Solar panel usage in Hawaii is three times that of California, the NYT says, and could serve as a shining example for them and other US states of the potential of solar power.
Hawaii has worked with regulators and utilities over the past decade to make solar power viable on the island nation, but the need to move away from oil-generated electricity became urgent when it suddenly became prohibitively expensive at 34% at the start of the year Russian war in Ukraine. Then, when the US banned the import of Russian oil, on which Hawaii is heavily dependent, it became impractical.
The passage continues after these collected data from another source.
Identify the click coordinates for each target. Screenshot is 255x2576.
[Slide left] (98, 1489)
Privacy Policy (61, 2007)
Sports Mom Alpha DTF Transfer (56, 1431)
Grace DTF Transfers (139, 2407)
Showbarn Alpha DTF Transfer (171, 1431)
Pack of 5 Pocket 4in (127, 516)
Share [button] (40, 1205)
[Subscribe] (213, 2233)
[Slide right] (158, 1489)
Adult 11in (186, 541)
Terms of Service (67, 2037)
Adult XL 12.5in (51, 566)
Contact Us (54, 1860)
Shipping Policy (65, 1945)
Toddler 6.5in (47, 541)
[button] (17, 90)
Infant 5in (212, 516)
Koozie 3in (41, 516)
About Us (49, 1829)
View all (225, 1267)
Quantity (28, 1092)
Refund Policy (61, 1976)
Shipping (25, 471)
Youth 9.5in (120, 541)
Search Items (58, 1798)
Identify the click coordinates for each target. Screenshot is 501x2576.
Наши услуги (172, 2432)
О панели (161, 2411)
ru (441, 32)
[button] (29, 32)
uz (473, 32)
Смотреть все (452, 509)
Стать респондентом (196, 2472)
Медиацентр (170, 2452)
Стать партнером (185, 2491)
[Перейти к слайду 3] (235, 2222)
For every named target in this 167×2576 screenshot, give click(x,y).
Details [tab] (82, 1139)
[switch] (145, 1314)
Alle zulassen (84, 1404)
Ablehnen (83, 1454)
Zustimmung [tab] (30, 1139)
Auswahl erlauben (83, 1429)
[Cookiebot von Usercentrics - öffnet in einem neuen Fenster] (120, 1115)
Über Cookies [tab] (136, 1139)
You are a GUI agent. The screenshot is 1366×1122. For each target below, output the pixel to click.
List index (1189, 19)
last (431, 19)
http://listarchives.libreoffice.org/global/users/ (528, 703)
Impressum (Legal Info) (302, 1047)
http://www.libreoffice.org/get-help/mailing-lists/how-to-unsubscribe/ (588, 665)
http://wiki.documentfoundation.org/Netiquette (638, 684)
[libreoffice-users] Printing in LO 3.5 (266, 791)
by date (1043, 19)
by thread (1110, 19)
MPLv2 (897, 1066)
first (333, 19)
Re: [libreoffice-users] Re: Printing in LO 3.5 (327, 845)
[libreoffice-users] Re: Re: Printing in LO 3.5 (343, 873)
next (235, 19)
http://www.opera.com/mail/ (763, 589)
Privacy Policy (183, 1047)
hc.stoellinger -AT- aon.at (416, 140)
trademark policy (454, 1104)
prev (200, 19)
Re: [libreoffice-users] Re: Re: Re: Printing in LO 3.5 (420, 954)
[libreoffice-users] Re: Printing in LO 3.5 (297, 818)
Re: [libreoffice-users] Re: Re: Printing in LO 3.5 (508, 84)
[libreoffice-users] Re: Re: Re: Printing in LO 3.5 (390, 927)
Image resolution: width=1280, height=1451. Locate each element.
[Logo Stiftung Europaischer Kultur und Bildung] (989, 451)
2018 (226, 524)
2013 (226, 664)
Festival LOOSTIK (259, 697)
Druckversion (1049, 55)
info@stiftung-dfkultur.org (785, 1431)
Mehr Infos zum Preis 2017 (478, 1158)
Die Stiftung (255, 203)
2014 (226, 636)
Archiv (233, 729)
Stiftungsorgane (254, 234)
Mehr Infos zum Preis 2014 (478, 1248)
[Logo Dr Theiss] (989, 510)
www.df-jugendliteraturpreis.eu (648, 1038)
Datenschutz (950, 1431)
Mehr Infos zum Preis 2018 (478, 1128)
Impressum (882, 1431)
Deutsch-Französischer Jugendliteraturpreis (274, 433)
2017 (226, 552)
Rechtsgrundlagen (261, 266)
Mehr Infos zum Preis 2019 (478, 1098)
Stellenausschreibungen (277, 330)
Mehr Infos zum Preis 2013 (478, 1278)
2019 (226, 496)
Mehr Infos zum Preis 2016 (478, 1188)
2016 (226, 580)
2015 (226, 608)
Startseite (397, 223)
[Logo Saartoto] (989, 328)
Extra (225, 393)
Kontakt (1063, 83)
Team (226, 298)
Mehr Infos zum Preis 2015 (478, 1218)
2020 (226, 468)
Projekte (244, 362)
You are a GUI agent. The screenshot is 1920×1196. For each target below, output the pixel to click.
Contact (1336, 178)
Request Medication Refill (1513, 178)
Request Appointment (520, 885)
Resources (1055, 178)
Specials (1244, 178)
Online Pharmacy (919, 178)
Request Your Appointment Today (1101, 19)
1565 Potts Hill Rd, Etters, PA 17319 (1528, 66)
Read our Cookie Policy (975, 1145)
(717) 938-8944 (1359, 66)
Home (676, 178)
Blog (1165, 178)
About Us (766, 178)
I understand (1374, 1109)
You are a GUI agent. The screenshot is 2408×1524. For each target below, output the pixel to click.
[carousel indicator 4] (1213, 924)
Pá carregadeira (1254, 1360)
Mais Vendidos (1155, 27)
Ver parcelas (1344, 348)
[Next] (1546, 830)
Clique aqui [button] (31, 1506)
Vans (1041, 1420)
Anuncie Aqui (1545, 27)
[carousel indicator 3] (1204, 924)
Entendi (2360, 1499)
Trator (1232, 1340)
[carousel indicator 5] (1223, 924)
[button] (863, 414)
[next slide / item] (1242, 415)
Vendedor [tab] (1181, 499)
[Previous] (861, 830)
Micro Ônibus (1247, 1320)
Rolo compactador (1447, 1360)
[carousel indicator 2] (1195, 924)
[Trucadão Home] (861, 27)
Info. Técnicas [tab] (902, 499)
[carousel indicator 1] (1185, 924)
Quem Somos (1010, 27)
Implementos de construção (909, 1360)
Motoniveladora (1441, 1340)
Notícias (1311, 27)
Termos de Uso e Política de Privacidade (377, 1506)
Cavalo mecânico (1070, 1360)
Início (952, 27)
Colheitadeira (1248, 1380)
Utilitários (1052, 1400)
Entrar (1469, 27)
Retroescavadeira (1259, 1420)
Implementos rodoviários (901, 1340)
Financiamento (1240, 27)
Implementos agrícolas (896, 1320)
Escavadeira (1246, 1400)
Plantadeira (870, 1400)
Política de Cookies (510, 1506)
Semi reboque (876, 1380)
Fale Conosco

Toddi Nakagawa, who lives in suburban Honolulu, faced monthly utility bills in excess of $500. Now, with 70 panels on her roof and three battery stacks, she only pays $26 a month for her energy.
Hawaii’s reliance on solar energy is largely due to its politicians, who got electric utilities to accept solar-powered electricity. Hawaii is also offering homeowners on Oahu and Honolulu up to $4,250 to install home batteries to store their solar energy. This reduces the total installation costs of the batteries by around a third.
“This is a good example of good policy alignment with utilities and regulators,” said Bryan White, senior analyst at research and advisory firm Wood Mackenzie.
Today, rooftop solar power provides 14% of the islands’ energy, up from 6% in 2014, according to the Energy Information Administration.
“Dependence on oil is the wrong way to go,” said James Griffin, chairman of the Hawaii Public Utilities Commission.